Russell's sources are remarkably varied, which is not surprising considering his distinctive questions about coevolution. Documents on hunting, on rural sports, and the culture of the British nobility serve him for the medieval and early modern period. Memoirs, biographies and manuals on domesticated animals guide him in the transitional era of the eighteenth and early nineteenth centuries. For the modern period, Russell turned to dog club publications, local newspapers, and published breeding guides.
The book is rich in detail, especially from printed sources, and the occasional appropriate period illustration. Once the reader has the nomenclature in hand (coevolution, niche, meme, job, and habitation, for example) Russell is a sure-footed guide through the argument. At times the book is redundant, in the sense that Russell regularly recalls earlier claims and repeatedly offers summaries. Perhaps this comes from a self-consciousness of the book's distinctive, even groundbreaking, argument to historians unfamiliar with evolutionary biology. He surely hopes biologists and evolutionary scientists as well will read this, and their lack of familiarity with British history might also require repetition. At times his discussion of the dogs is far more interesting, to this reader, than that of the people (with a few notable exceptions, such as George Walpole, Lord Orford). It does seem, on occasion, that Russell depends on quite mature narrative histories of modern Britain, making me wonder if recent work would be even more suggestive. The role that Christianity, or religion generally, played in defining the ideologies surrounding memes and niches is minimal for Russell.

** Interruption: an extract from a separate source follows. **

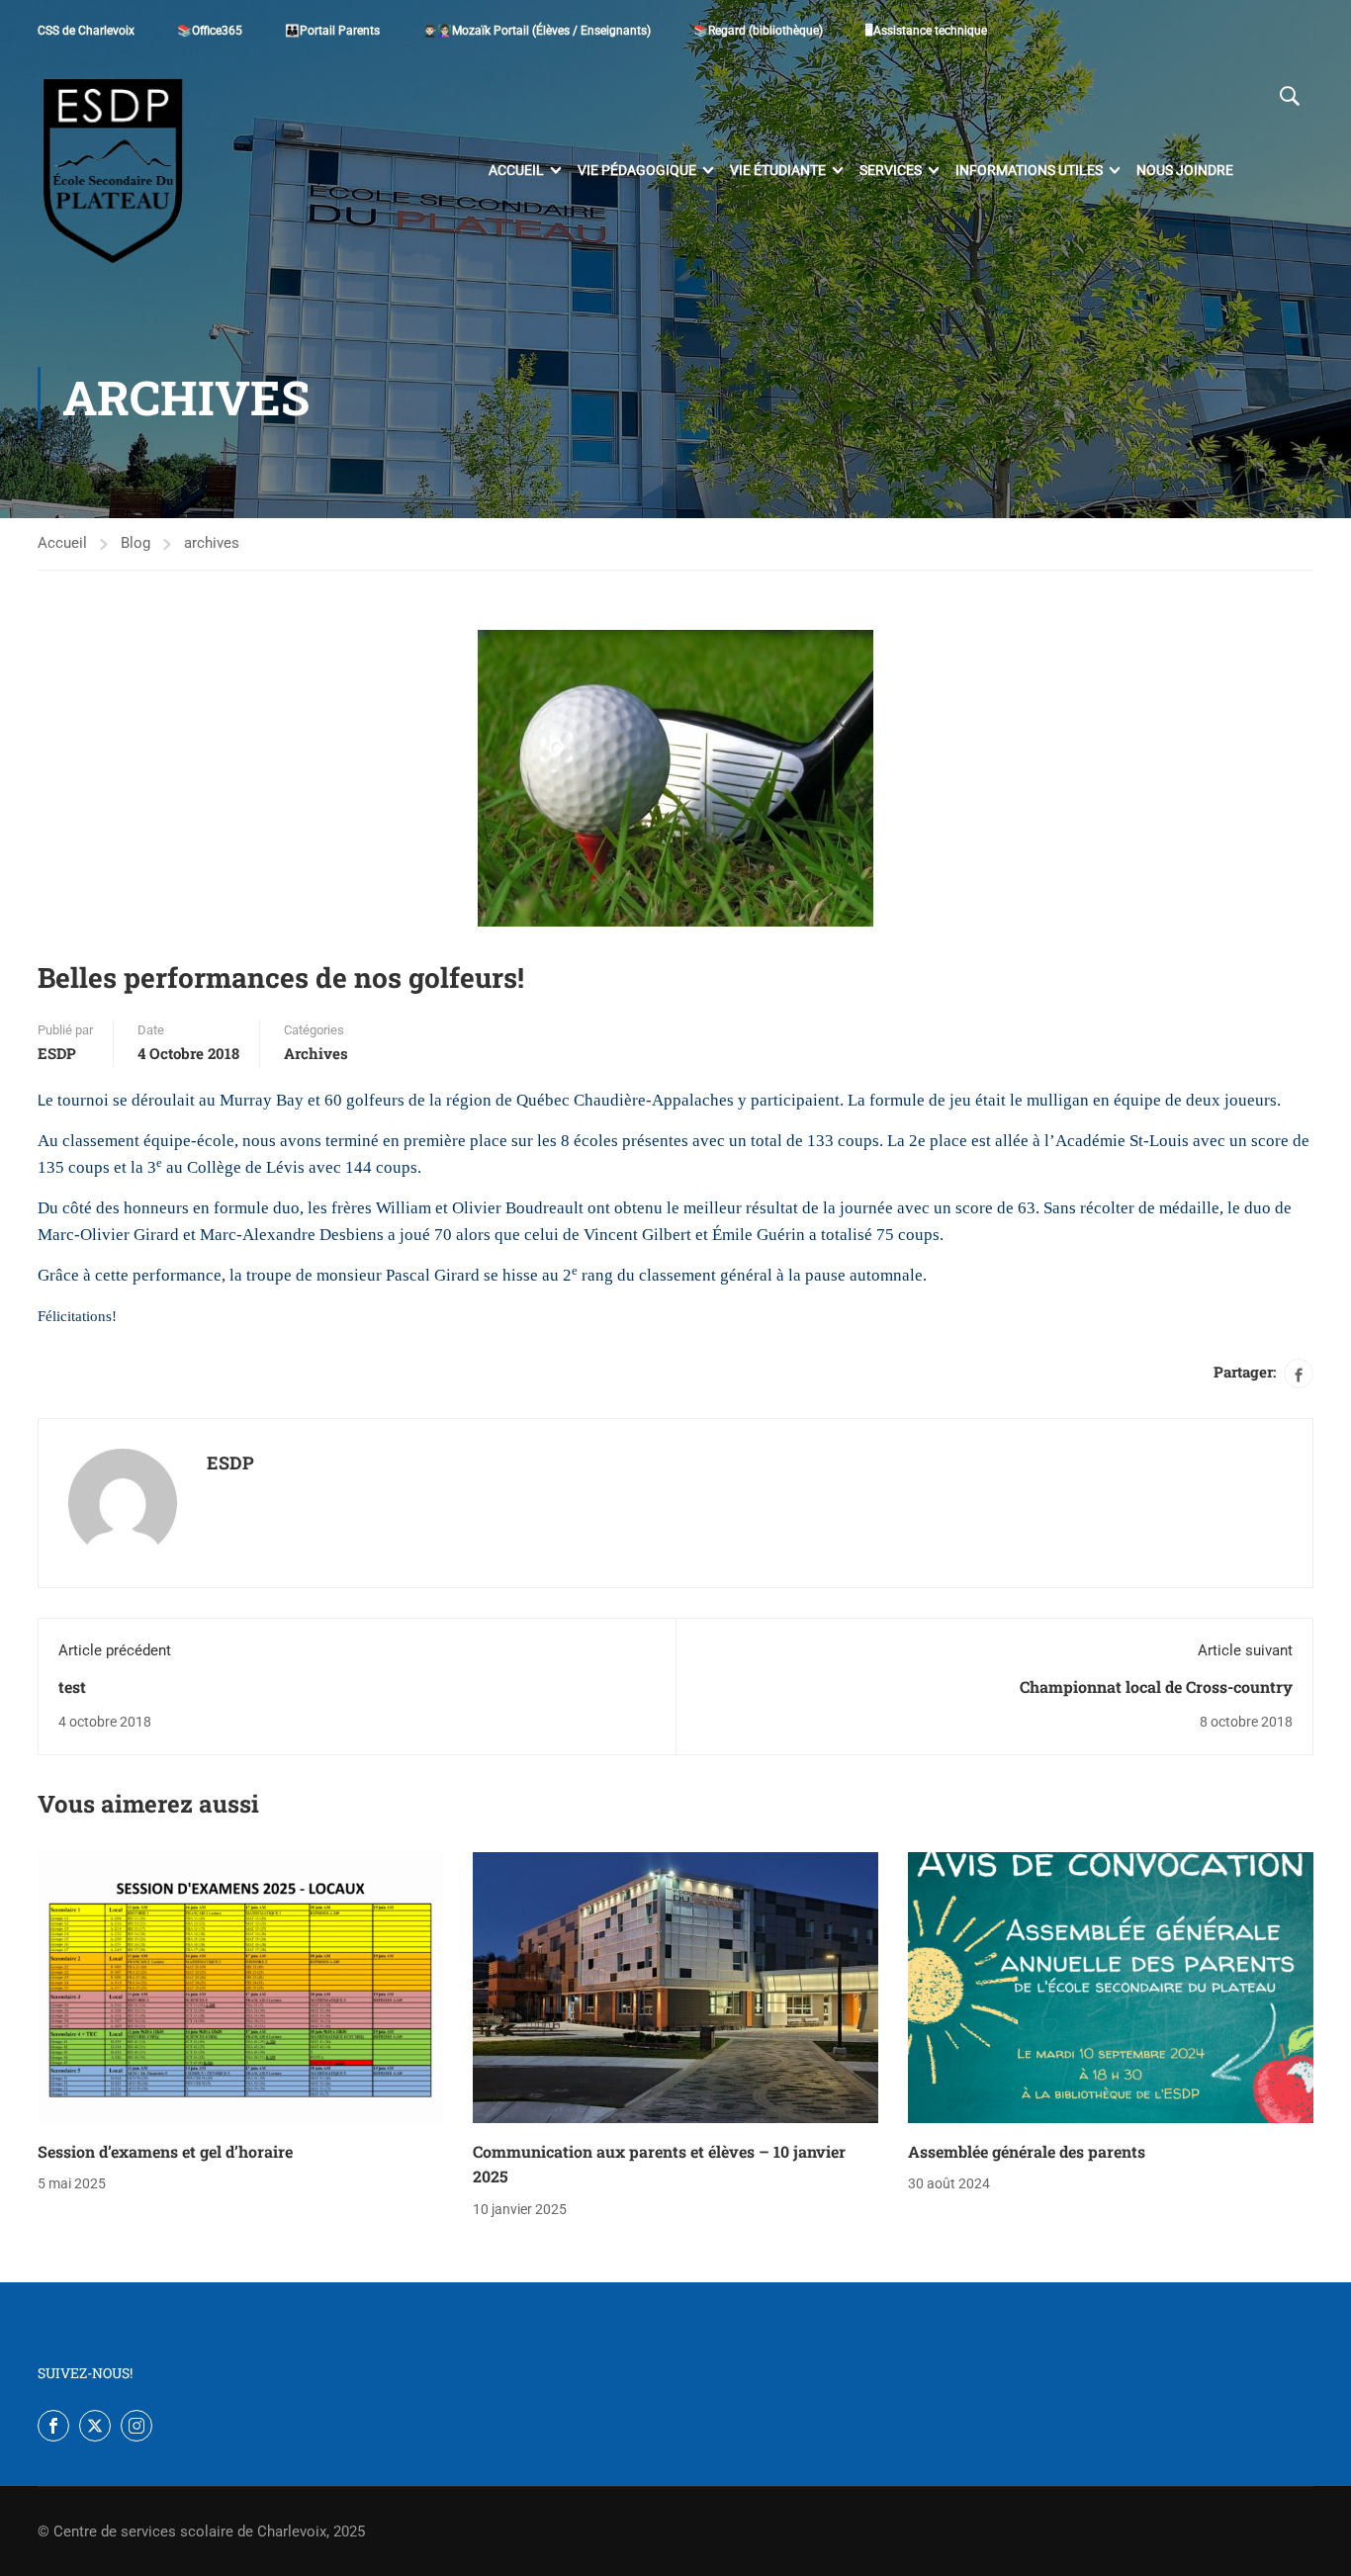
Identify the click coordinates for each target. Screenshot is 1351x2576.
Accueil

Historical change is evolution, Russell argues, and greyhounds, like other domesticated animals, are a kind of biotechnology. Biologists should therefore build historical social forces into their models. Modern humans have accelerated evolution in a manner far greater than any previous age. Russell successfully brings evolution down to a human/dog scale, tracing in a kind of microhistorical manner a single thread across a long era. Russell's concentration on the greyhound helps the reader recognize that breed uniformity, due to human intervention, is only recently the case. Modern evolution and history are therefore “two facets of the same coin” (ix). “The frequency of ideas (culture, memes) and behaviors (traits) changed in the population of greyhound owners. The populations evolved. These kinds of changes are familiar to historians. We call them history” (31).
Popular culture continues to borrow from the Frankenstein model to narrate human intercession in evolutionary change. But Russell's account suggests how that intervention has been going on, methodically and mutually, without grand scientific technique. As a scientifically ill-informed historian, I was really pleased with the book, and I hope the historically challenged scientist finds it just as enlightening.